HARRISBURG (TNS) — Amid national security concerns involving the social media app TikTok, Pennsylvania Treasurer Stacy Garrity announced on Thursday she has banned its use on Treasury-owned phones and computers.
This comes at a time when Congress is considering a similar ban of the video-sharing app on all federal government devices and possibly, a nationwide ban. Twenty states so far have taken steps to ban the app on some or all government-owned devices with the state of Indiana filing two lawsuits against TikTok relating to false claims the company has made about content on it and the protection of information it collects from its users.
Government officials claim the app, which is owned by Beijing, China-based ByteDance, poses a risk security risk because it could put sensitive data, including location information, personal habits and interests of Americans, in the hands of the Chinese government.
“Treasury’s computer network is targeted by scammers and criminals every day,” Garrity said in a statement. “TikTok presents a clear danger due to its collection of personal data and its close connection to the communist Chinese government. Banning TikTok from Treasury devices and systems is an important step in our never-ending work to ensure the safety of Pennsylvanians’ hard-earned tax dollars and other important, sensitive information entrusted to Treasury.”

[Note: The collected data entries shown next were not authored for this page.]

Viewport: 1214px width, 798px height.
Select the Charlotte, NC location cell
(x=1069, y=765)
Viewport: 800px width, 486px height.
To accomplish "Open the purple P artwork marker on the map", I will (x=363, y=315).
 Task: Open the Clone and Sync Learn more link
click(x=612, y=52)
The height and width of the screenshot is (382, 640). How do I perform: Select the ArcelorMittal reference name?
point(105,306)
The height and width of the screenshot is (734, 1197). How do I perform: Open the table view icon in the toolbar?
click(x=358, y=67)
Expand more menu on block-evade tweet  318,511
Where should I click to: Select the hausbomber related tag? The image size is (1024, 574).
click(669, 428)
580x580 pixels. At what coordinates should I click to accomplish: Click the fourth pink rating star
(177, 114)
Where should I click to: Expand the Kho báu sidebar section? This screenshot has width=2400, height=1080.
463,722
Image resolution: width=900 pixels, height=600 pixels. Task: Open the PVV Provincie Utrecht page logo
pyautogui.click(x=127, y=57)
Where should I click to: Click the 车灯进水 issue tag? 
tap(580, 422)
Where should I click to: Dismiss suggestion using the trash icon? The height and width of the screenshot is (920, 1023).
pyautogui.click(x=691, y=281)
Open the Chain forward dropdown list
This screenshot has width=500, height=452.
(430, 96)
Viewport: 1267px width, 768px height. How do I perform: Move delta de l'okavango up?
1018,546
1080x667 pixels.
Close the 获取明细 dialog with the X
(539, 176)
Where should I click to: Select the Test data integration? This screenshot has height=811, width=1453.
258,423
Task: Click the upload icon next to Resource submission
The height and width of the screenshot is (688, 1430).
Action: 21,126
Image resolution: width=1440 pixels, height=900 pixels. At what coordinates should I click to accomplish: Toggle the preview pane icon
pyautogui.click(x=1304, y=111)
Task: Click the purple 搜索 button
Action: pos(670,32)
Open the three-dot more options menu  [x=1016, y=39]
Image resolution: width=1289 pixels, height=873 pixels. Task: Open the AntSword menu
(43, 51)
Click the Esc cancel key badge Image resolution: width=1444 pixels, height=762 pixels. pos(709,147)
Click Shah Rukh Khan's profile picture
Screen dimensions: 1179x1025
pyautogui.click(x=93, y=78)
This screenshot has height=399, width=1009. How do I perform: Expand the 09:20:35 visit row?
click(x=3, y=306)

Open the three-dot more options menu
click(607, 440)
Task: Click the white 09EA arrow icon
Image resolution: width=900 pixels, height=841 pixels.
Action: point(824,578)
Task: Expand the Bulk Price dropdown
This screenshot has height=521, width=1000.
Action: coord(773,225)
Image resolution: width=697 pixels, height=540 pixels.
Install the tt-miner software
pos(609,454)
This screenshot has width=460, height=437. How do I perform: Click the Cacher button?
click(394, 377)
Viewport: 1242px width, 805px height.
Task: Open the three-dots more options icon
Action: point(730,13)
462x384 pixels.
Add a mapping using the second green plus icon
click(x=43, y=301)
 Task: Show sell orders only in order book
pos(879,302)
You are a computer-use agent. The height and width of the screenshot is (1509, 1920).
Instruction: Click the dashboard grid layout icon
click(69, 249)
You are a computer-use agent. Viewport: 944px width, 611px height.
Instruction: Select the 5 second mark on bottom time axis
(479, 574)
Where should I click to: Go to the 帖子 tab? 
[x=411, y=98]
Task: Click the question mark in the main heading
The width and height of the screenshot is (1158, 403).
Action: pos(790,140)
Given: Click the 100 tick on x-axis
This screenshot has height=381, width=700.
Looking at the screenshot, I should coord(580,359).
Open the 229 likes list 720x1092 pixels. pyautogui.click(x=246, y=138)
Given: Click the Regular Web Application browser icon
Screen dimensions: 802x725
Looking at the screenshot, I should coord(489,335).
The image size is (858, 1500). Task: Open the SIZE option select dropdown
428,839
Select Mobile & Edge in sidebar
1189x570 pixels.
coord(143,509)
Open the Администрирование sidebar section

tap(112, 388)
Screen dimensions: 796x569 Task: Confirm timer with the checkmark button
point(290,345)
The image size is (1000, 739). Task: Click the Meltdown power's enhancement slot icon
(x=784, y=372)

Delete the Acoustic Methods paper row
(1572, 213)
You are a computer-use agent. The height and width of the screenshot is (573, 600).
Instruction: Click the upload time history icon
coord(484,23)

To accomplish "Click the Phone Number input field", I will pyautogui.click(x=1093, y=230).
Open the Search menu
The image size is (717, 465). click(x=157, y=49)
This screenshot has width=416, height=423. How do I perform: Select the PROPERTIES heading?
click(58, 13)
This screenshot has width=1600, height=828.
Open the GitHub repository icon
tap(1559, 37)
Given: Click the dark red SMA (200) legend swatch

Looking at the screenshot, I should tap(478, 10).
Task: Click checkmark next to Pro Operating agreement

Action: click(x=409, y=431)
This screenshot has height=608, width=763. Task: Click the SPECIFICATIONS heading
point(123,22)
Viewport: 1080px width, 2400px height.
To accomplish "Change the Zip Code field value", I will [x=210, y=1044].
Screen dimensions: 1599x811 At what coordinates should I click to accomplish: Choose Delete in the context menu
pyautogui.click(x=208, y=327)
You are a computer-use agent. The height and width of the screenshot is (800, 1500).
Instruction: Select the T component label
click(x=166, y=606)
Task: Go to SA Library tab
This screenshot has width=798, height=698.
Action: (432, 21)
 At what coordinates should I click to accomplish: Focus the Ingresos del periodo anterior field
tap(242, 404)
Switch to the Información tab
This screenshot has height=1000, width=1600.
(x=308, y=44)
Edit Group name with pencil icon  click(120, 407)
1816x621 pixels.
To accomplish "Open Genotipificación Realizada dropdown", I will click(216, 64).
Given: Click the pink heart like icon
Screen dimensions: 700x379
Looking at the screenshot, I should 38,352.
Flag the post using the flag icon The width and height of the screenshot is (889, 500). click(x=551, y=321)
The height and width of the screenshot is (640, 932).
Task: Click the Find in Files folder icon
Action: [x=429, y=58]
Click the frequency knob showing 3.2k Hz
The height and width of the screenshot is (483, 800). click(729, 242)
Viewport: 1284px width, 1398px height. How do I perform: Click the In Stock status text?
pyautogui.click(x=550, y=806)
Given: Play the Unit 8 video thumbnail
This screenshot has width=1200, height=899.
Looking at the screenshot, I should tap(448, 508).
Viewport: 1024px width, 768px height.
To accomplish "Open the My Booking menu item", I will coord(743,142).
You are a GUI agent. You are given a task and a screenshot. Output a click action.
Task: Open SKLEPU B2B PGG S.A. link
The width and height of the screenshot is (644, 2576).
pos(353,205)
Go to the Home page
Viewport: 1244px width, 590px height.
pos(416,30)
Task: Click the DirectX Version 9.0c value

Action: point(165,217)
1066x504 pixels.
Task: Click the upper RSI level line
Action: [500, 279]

She said an internal security review conducted this month found the app had not been used on any Treasury-issued devices. In addition to barring its use on a Treasury-owned device, she said the department’s firewall has been updated to ban access to that app and its corresponding website.
Treasury is just the latest state agency to ban or restrict access to TikTok.
Stacey Witalec, a spokeswoman for the state courts, said the app has been banned from court-owned devices for three or four years. The auditor general’s office has a policy banning personal use of department-owned devices and TikTok is not one of the platforms it uses to communicate with Pennsylvanians, said office spokeswoman April Hutcheson.
Jacklin Rhoads, a spokeswoman for the attorney general’s office, said that office’s policy bars employees from using state-issued equipment to access social media for personal use. She said employees “have a duty to ensure that state-issued equipment is used for authorized purposes.”
Messages sent out to the governor’s Office of Administration did not draw an immediate response.
FBI director Christopher Wray testified before the U.S. House Homeland Security Committee last month to warn about the security threat the app poses. He said China’s ruling Communist government could use its national security laws to compel ByteDance to share data that could be used to infiltrate and compromise the devices of the app users, according to an NPR report.
TikTok, meanwhile, has denied it shares data with Chinese government officials but members of Congress officials are skeptical and are making moves to restrict or ban its use.
A provision in a sweeping spending bill Congress is considering this week would ban TikTok on all federal government devices. A separate bill with bipartisan backing introduced last week would impose a national ban on the app, which is the second most popular app with American teen-agers behind only YouTube, according to the Pew Research Center.